Content starts
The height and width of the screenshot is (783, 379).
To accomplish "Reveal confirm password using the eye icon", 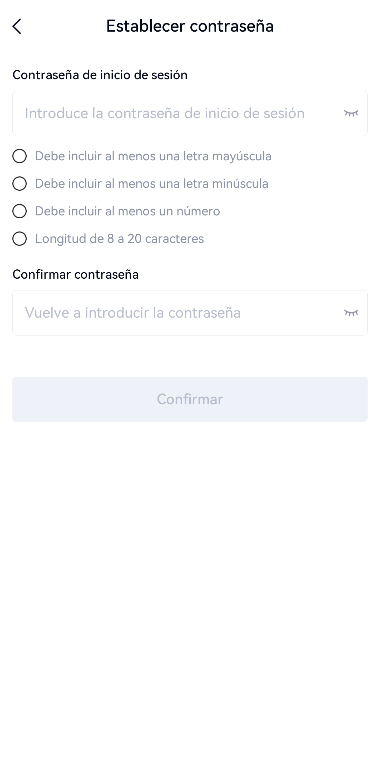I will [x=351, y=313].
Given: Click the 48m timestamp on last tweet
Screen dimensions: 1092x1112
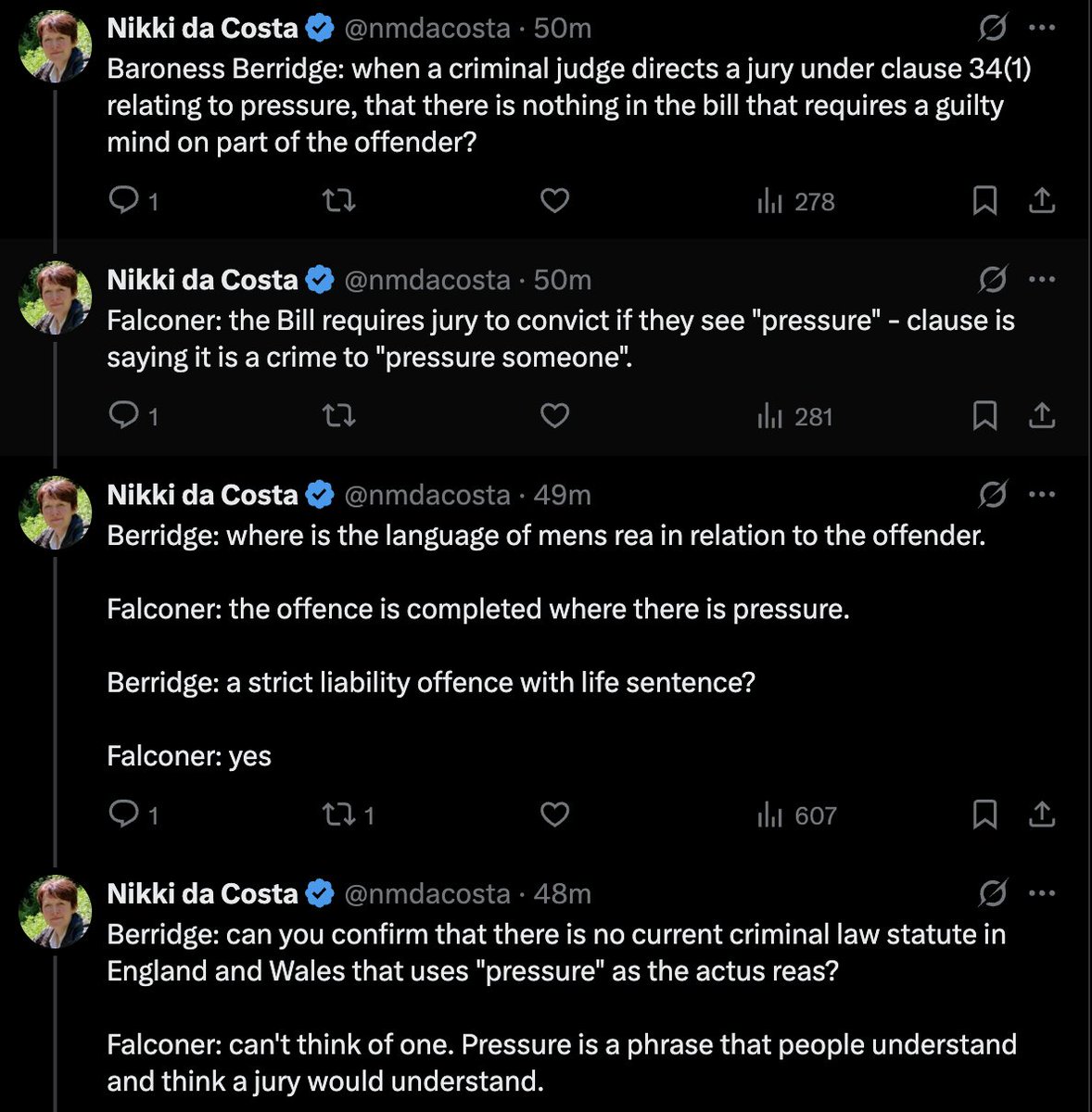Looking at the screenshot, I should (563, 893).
Content ends
§ WORK INSTRUCTION
The copy must start at the line containing "Given: Click the 48m timestamp on last tweet" and stop at the last line of the listing, both included, with every line exact and no pictures.

§ SOLUTION FOR THIS PROBLEM
Given: Click the 48m timestamp on last tweet
Screen dimensions: 1092x1112
Looking at the screenshot, I should (563, 893).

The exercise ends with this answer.